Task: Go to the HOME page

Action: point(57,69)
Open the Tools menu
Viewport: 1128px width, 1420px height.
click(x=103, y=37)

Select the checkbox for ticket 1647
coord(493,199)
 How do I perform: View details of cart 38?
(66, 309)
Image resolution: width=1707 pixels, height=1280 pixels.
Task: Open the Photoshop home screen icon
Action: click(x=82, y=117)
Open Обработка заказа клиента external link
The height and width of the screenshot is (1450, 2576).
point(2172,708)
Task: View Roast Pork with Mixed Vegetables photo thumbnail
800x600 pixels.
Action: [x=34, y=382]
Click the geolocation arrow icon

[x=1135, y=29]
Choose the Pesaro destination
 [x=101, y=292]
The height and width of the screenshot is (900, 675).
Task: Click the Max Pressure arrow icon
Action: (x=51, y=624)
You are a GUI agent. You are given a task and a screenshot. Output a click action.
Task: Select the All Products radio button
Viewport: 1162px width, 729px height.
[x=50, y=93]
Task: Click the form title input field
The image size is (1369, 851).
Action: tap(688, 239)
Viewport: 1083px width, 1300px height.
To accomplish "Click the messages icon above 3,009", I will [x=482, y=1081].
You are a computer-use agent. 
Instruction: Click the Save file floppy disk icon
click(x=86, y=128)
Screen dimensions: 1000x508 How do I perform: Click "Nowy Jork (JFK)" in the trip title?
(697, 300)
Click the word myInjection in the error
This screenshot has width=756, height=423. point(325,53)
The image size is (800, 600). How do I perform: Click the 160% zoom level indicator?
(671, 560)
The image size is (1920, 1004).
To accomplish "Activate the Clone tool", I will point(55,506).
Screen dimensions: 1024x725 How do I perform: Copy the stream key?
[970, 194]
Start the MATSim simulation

.....

Stated problem:
Reproduce the rows verbatim, from the first line through the line that contains "Action: click(x=82, y=117)".

Finished exercise:
Task: Go to the HOME page

Action: point(57,69)
Open the Tools menu
Viewport: 1128px width, 1420px height.
click(x=103, y=37)

Select the checkbox for ticket 1647
coord(493,199)
 How do I perform: View details of cart 38?
(66, 309)
Image resolution: width=1707 pixels, height=1280 pixels.
Task: Open the Photoshop home screen icon
Action: click(x=82, y=117)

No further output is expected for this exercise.